Peter Ashton Jones approaches landscape formally, consciously relating to the idealised paintings of Titian, Bruegel and Corot. Beginning by making small pencil drawings en plein air where he grew up in the Sussex Downs, Ashton Jones renders his studio paintings by using the preparatory drawings for reference in combination with memory and experience of place. This allows for inevitable slippages between reality and the idea, thereby allowing for a fictionalisation of the landscape.
Ashton Jones’ choice of subject is based on three principles: the dynamic of the composition; material possibilities; and the title, which will often reference the process of painting, such as ‘The Passage’ or ‘The Edge’. Combined with his emphasis on the technical aspects of the materiality of oil paint, surface, glazing and brushwork, Ashton Jones objectifies the landscape and his experience of it, whilst simultaneously deploying landscape to objectify the process of painting.
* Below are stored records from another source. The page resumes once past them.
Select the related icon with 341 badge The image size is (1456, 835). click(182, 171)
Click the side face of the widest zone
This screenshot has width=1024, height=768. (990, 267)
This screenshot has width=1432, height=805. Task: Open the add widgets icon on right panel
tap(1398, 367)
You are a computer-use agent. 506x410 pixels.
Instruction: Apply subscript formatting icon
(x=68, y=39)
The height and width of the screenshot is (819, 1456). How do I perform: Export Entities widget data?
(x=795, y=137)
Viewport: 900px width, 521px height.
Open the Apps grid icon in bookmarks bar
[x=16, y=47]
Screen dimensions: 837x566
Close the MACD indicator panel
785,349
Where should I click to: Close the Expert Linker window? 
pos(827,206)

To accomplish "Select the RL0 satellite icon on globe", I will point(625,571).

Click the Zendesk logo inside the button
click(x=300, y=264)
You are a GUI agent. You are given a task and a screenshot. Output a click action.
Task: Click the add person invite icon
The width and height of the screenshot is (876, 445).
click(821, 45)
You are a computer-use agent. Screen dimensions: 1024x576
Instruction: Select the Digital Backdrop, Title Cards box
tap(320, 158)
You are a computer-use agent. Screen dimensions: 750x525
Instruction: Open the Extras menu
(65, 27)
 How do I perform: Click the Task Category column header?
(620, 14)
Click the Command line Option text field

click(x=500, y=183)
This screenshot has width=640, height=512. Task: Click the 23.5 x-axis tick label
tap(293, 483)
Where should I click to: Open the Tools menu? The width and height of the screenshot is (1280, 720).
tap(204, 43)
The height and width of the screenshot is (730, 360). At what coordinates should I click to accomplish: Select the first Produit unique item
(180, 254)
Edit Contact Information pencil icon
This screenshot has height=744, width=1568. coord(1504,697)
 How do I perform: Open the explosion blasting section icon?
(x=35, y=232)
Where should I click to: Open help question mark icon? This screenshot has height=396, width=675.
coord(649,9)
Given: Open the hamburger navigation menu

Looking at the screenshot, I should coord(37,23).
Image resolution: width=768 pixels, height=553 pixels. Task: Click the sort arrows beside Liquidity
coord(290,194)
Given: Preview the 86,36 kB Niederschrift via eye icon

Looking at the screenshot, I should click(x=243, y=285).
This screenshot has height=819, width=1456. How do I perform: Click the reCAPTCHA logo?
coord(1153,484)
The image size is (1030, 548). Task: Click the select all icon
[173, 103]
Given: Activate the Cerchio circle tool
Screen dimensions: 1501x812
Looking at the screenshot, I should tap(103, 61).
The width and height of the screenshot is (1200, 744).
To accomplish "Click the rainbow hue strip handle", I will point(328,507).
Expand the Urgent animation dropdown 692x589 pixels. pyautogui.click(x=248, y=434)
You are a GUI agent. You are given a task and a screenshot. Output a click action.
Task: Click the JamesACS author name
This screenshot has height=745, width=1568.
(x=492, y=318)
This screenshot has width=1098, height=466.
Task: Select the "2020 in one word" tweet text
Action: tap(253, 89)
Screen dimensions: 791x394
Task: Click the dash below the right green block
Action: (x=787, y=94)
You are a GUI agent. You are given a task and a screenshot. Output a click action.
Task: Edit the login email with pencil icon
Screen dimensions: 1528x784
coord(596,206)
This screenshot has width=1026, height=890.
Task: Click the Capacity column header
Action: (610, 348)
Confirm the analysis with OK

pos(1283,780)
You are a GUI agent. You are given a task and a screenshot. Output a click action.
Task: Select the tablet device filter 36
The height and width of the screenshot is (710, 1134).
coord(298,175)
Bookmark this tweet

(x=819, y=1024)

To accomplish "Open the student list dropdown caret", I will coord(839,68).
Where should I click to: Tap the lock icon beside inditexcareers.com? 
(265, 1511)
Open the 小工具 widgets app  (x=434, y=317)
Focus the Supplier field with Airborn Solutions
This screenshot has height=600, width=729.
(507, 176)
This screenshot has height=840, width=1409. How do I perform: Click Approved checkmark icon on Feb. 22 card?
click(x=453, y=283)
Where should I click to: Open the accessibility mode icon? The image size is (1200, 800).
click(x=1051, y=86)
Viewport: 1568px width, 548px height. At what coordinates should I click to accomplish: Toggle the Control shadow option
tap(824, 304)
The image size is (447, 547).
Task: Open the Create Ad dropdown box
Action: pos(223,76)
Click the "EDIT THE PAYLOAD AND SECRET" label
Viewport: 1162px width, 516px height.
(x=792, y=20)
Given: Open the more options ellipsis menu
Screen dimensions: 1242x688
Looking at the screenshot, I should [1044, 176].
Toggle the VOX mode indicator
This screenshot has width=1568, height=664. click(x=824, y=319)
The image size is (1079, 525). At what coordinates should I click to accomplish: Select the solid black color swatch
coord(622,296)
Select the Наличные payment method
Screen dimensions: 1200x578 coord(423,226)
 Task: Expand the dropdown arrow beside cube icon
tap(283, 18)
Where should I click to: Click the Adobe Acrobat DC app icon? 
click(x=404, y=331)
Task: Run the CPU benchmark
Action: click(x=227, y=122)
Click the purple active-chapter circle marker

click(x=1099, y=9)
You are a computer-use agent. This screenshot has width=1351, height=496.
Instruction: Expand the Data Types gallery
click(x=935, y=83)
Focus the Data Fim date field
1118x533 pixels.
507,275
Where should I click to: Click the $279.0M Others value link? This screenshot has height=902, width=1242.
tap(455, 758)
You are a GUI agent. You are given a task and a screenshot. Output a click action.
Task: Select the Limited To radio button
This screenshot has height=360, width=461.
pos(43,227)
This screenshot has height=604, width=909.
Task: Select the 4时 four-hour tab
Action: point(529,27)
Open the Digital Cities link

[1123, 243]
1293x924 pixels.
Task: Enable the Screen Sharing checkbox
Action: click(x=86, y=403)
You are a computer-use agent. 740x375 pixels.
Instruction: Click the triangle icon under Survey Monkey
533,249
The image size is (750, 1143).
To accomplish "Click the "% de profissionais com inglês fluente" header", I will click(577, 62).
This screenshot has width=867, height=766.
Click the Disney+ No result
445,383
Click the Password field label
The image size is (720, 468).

Sam Douglas engages with the geological aspect of landscape and the structures found within it. His paintings depict the relationship between nature and man’s actions upon it. Douglas accentuates the importance of being in the landscape by travelling and undertaking residencies, so that he can continuously add more primary source material to his practice. Just as the landscape reveals its history to those who can decode its physical aspects, Douglas’ paintings are built layer upon layer over time, thus implying a set of hidden narratives formed by experiencing different landscapes at different times.
Douglas sets two parameters against each other: that of English pastoral painting and manmade industrial installations and infrastructure. Growing up in Somerset near the Hinkley Point nuclear power station, this apparently contrasting aspect of landscape is embedded within the artist’s visual memory. With this in mind, Douglas’ use of colour differentiates him from other landscape painters. Hinting at the psychedelic, his subtle use of intensified pastels and disrupted surfaces allude quietly to the consequences of industrialisation.
Barry Thompson makes impeccably rendered small scale landscapes in oil on panel where fact and fiction blur. Using photographs of locations in and around Dagenham, Essex, where he grew up, Thompson consciously manipulates colour, form and space to (re)create a lost or idealised past:
“The work put simply focuses on the past times of one’s childhood and adolescence. By this I mean the landscape of these times both literally and psychologically. The place itself, what took place there, bird watching, playing soldiers, underage smoking, porn mags, dens, drugs, fields, trees, long grass, summer hide outs, late evenings, early mornings, the dawn chorus, music, being in a band, a whole litany of events and memories that are now traced through the act of painting and drawing.”
Referencing significant personal moments, therefore, Thompson loads an aura of nostalgic longing into his paintings. There is also a suggestion of the revelatory, as the artist toys with visual tropes that have been employed by landscape painters throughout the centuries.
In combination, these three painters (only one of whom is predominantly a landscape painter) all draw on their personal experience of specific places to investigate the fictional nature of landscape. They ask us to question prima facie acceptance of contemporary and historical landscape imagery, and encourage us to consider misremembering, idealisation, reality and artifice. And by extension, we are urged to consider what is natural, and what is man-made, and what is, in fact, a landscape.